Médiocrité de la vie :

« Nous errons sur les autoroutes, autolassés d’être infiniment mêmement nous, insupportablement toujours similairement nous. Je voudrais être un porc, un étourneau, quelques taureaux à la fois, bouffer des herbes dans une petite tranquille étriquée bête prairie. Courir jusqu’aux vagues, plonger, rire, m’accouder devant des bières et boire, reboire et saouler mon os, sucer mes jours finissants, jusqu’à la moelle de leurs heures. Mais non : je me fais des soucis, je me construis trop de ridules – je meurs. Revenir partir : le trou déjà là, avec ma hantée figure dedans, en perspective de raffinés vermisseaux, aveugles, affamés, fous. La vie du salarié ! Qui bascule dans un nombre fatal de néants. Ô salarié ! Tu as des troutroubles extrêmement gastriques, des étonnements – des nausées dangereuses. Reste à faire la toupie en tes bureaux beaux ! Avec surchef chauve, secrétaire pipeuse. Retourne dans ton métroscule, le matin parmi les brumes, à regarder les crânes humains de travers, de station en station. Je ne prends plus le métro : ses hagards fions qui s’y collent recollent accolent, ne décollent pas, meurent remeurent en remous gras de chocs de corps, ces têtes dépassant des têtes. Et chacun, engoncé dans la cage de son petit idiot univers, chacun persuadé d’être le héros des choses, le héros du monde entier, car le monde entier devient le petit étriqué monde de lui, d’elle, de toutou femme et femmelette et fillette et poils de chats sur moquette.
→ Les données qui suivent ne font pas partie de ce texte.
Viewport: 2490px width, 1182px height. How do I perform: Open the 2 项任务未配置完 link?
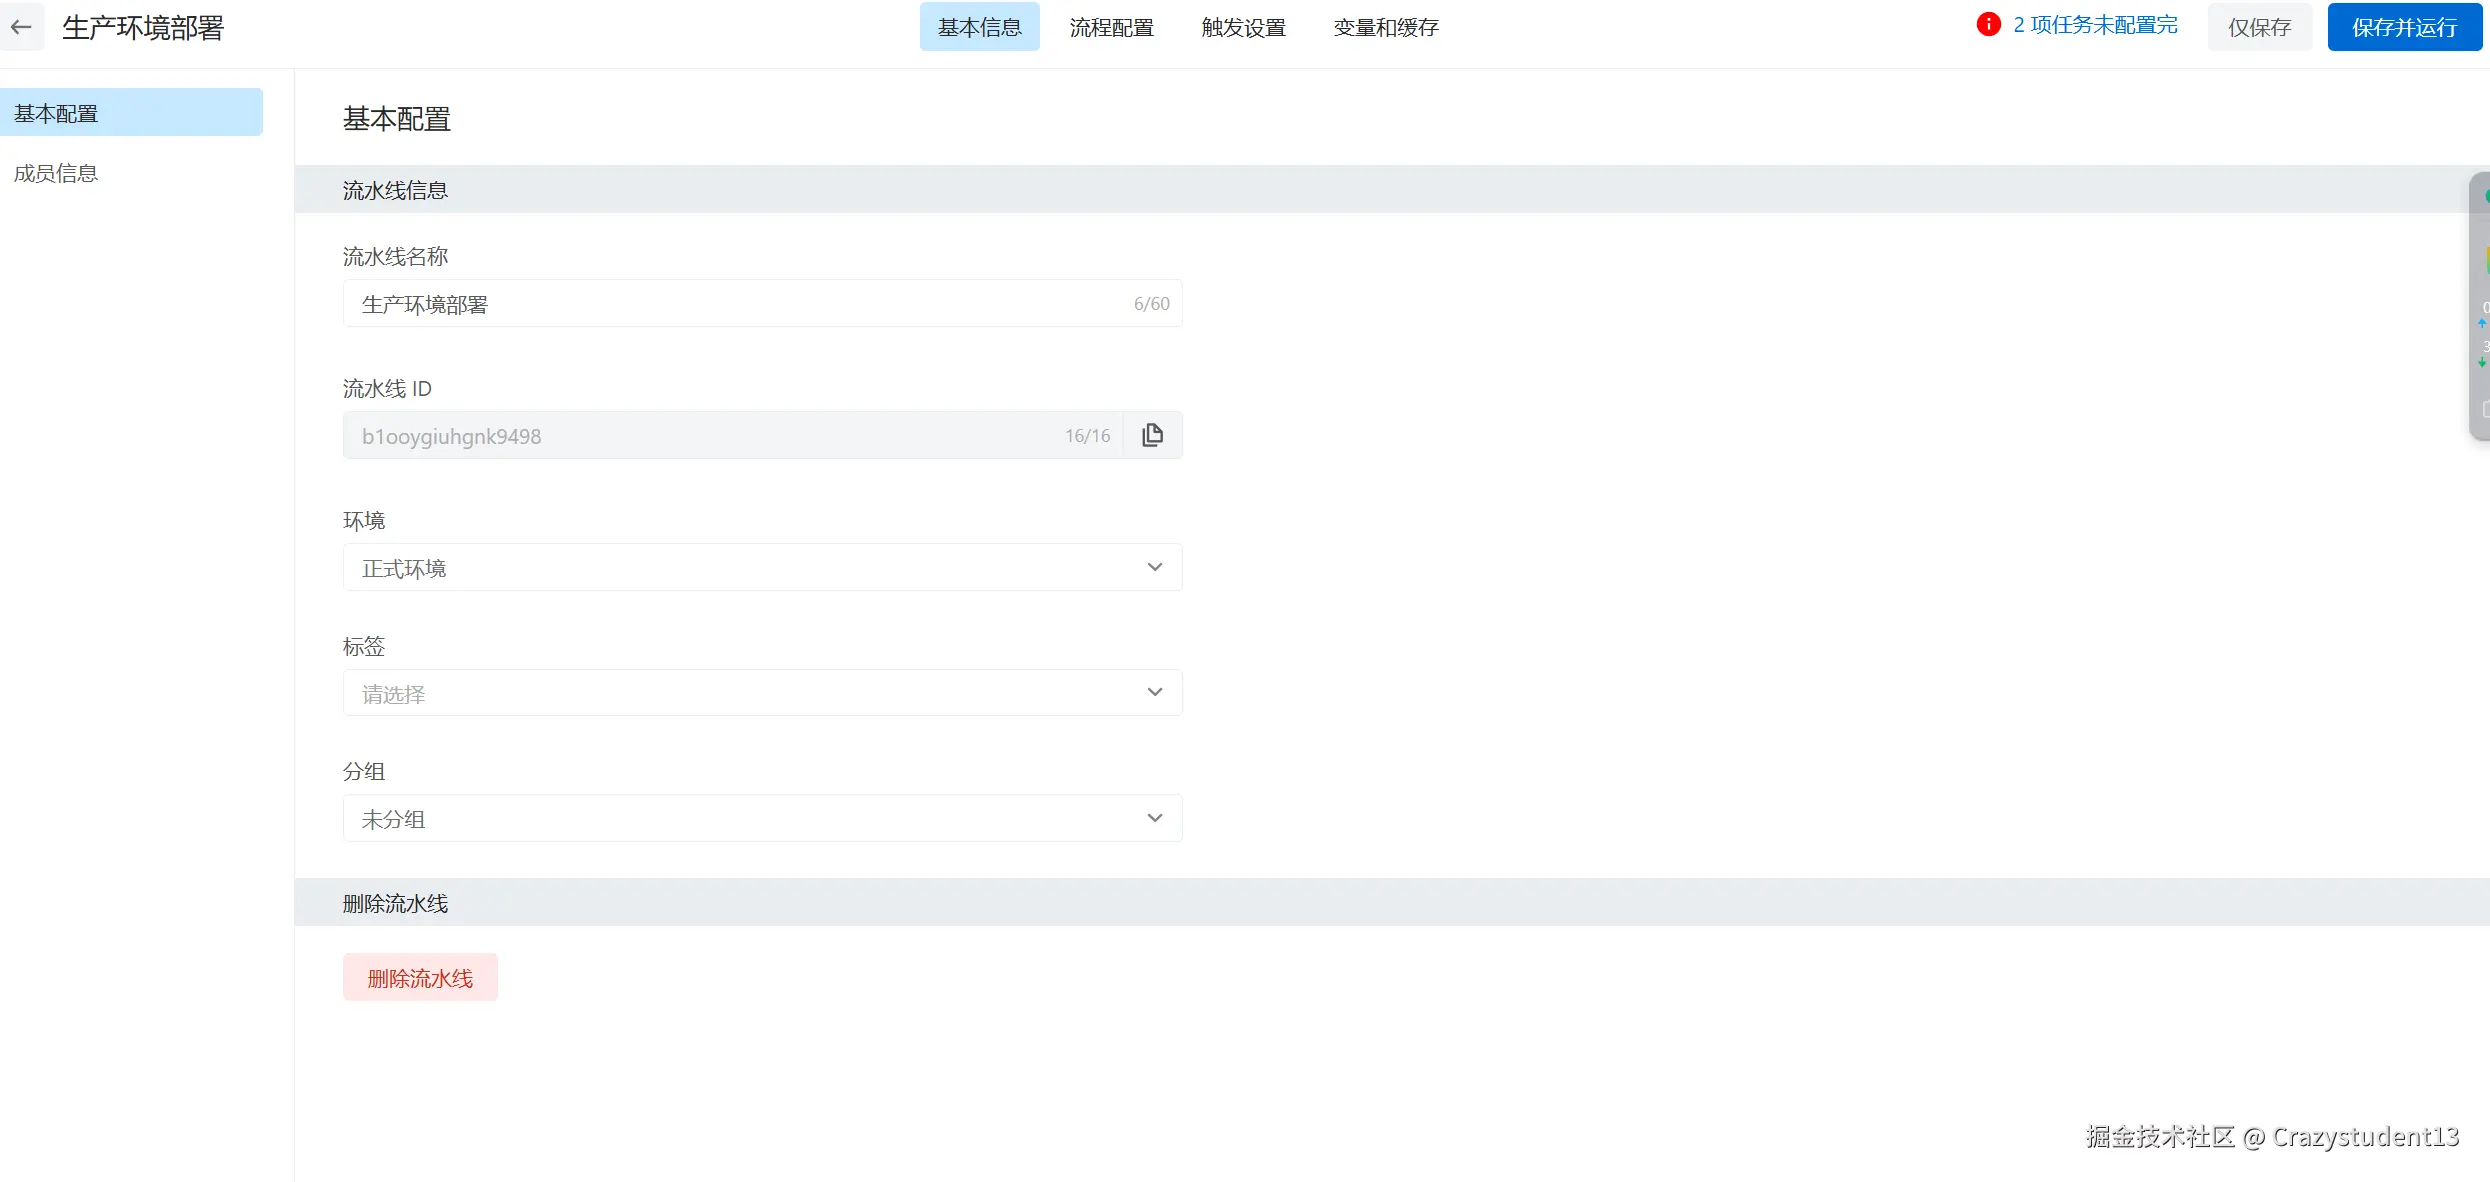2095,25
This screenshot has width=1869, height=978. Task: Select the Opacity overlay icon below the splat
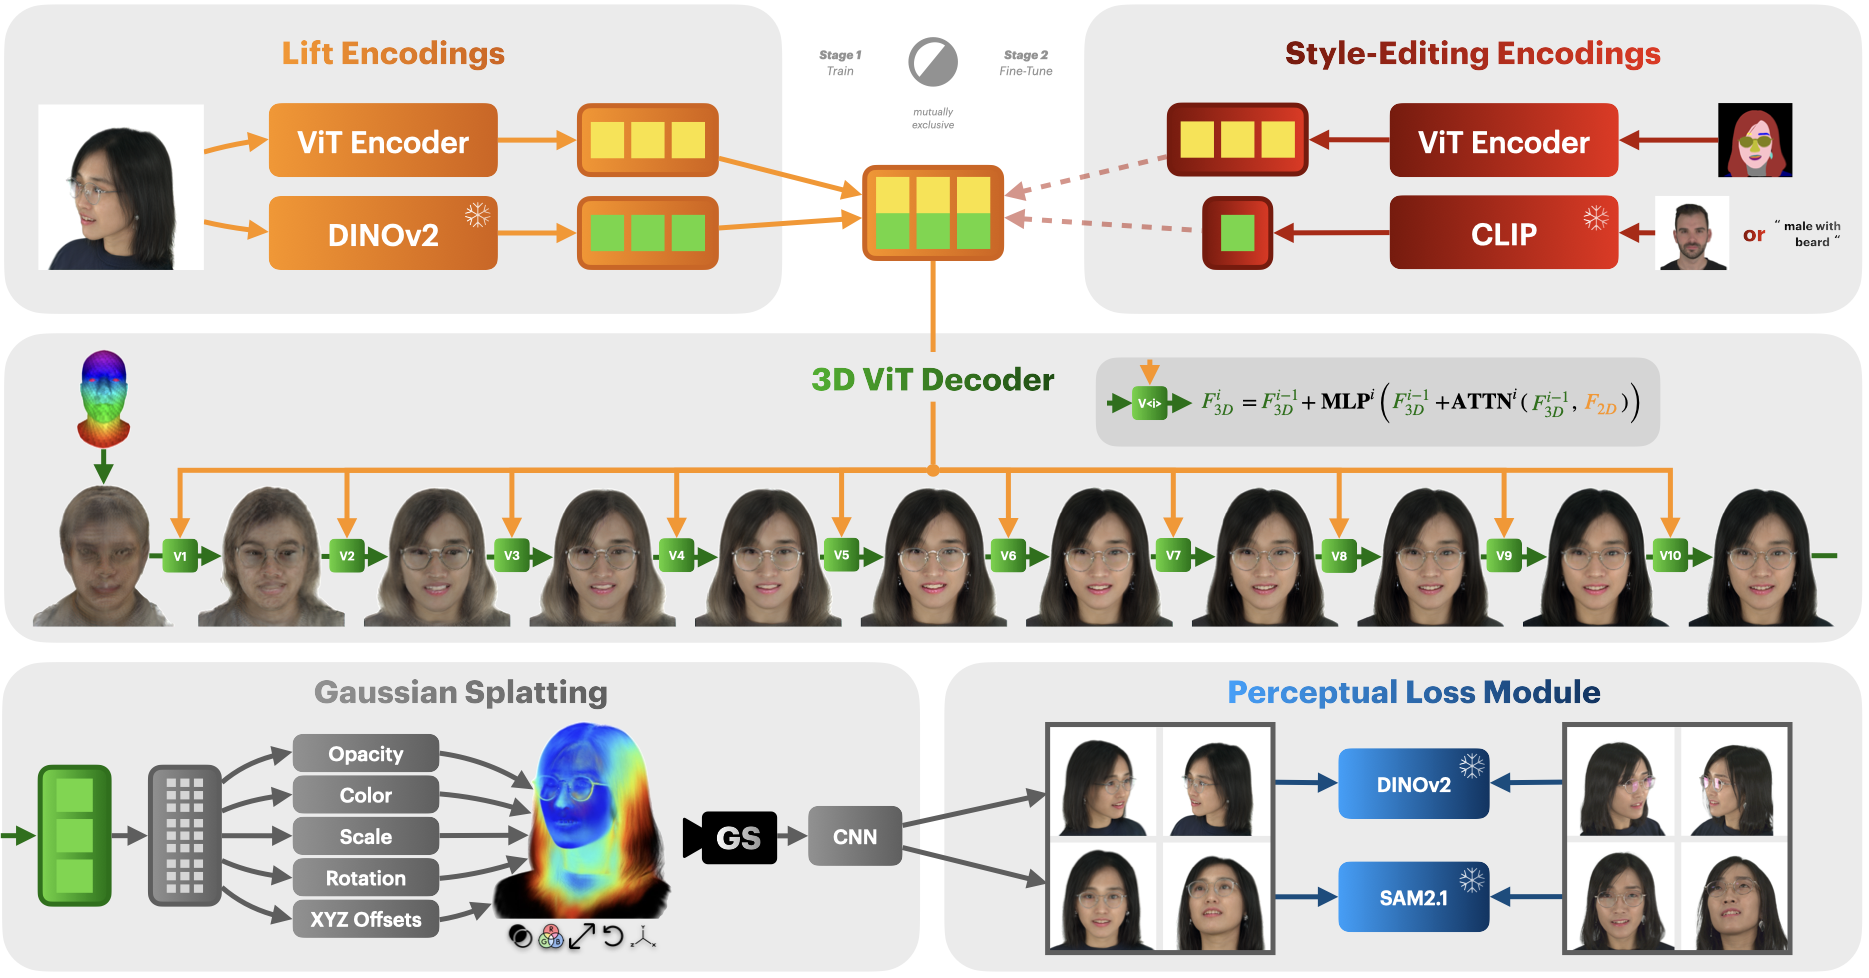pyautogui.click(x=521, y=937)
Monsieur Métro entre chez lui vers les 19 heures, sonne à une porte derrière laquelle se tient, pas belle du tout ô, sa femme remplie de ventre et remplie partout de trop de poils, des pas cool poils de pas belle du tout femme. Ne jamais relire les passés jours ! Reprendre sa vie à zéro incessamment tout le temps, sans trop penser à la mort ! De toute façon elle est là, tu ne seras bientôt plus un homme du tout, ni le reste d’un homme. » (941-942)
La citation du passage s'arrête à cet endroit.